自己実現の欲求不満はストレスになる

ストレスとは、人間の欲求が満足に満たされないときに起こります。
「欲求不満である」という状態は、控えめや滅私が美徳とされることが
ある日本人にとっては、「わがままである」と言われているような、
何かしら罪悪感を受けるときがありませんか?
落ち込みやすい人、色々と気に懸けて自由を感じられなくなる人、
抑うつ症状になりやすい性質の人には、この「欲求不満である」こと
を自覚したがらない、認めたがらない傾向があるようです。

それでは、人の欲求というのはどういう仕組みで起こるのでしょうか?
これには諸説あり、まだ正確なものとして定義づけられていません。
しかし、自己の欲求にはこんなものがある、と知ることは何かのヒント
になるかもしれません。
ここではまず、「マズローの欲求階層説」をご紹介しましょう。

アメリカの心理学者であるマズロー(Maslow,A.H.)は、欲求について
次のような理論を紹介しました。

人間は、無数の基本的欲求によって動機づけられている。
このような無数の欲求は、相対的優位の順に1つの階層を形づくって
おり、1つの欲求が満たされれば、他の高次の欲求へと段階的に変化
していく。
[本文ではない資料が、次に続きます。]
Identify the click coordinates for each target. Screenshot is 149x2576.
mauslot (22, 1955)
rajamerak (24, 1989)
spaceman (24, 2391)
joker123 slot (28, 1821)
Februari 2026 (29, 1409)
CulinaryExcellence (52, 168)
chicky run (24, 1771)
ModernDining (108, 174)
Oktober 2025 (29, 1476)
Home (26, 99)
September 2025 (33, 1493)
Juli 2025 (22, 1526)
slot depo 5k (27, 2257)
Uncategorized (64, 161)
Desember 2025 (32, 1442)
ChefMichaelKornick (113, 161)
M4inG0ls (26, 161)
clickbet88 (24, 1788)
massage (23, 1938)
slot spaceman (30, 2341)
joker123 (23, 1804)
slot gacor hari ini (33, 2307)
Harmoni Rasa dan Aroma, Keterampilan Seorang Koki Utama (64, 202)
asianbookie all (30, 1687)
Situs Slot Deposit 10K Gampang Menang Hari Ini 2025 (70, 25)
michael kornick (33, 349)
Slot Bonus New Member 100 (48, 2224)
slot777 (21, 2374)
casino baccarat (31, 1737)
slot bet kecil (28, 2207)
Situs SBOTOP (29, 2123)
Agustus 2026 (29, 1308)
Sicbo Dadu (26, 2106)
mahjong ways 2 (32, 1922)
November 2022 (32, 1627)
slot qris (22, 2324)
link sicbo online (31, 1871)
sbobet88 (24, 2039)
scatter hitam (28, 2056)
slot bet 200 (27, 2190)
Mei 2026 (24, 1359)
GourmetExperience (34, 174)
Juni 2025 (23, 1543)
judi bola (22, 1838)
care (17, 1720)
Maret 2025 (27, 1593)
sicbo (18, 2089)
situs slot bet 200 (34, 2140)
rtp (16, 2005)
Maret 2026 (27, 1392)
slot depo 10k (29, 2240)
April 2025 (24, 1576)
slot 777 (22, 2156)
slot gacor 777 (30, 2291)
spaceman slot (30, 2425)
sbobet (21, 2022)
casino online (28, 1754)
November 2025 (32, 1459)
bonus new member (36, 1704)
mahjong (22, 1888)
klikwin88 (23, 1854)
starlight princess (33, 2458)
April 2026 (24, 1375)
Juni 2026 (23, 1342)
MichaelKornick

無数の基本的欲求のなかから次の諸欲求に特に注目し、
5段階に分類した。

①.生理的欲求
人の肉体的欲求(空腹、渇き、性など)であり、5段階の なかで最も
強く、この欲求が満たされないかぎり他の欲求が強くなる ことはない。
生理的欲求がある程度満たされると次の段階の安全欲求が強くなる。

②.安全欲求
身体的な危険/脅威から身を守りたいという欲求。見慣れたものや
既知のものなど安心を求める欲求も含まれる。この欲求が満たされる
と、次の帰属欲求が表れる。

③.帰属欲求(所属と愛情)
集団への帰属と友情や愛情を求める欲求で、社会的欲求ともいう。
これが満たされると自尊欲求が出てくる。

④.自尊欲求:
自尊欲求には二つの側面がある。第一は自己に対する高い評価や
自尊心を持ちたいと思うこと、第二は他人から尊敬されたり認められ
たいと思うことである。

以上4つの欲求が満たされたとしても、人はなお自分にふさわしいと
思うことをしないかいぎり、不満や不安をもあつ。人が究極的に満足
を得るのは、自分が潜在的にもっている可能性を実現できたときで
ある。そこで5つ目の欲求である自己実現の欲求が表れる。

⑤.自己実現の欲求
自分の適正・能力を発揮したい、自分を成長させたいという欲求の
ことである。

以上の5段階に分類し、①が満たされると②が表れ、②が満たされる
と③、③が満たされると④→⑤、と順番に表れるのがマズローが唱えた
説です。

実際には、例えば食事も十分でなく、学校にも行けない貧困地域の人
が、空腹を満たしたいが、学校にも行きたいと思っていることがある
ので、このように順次で欲求が表れる説は十分な理論ではないと言わ
れています。
しかしながら、人間にはこのような種類の欲求があるものだと知ること
は、「欲求不満になる」「ストレスを感じる」ということは、誰にでも起こり
うるのだと思えてくるのではないでしょうか。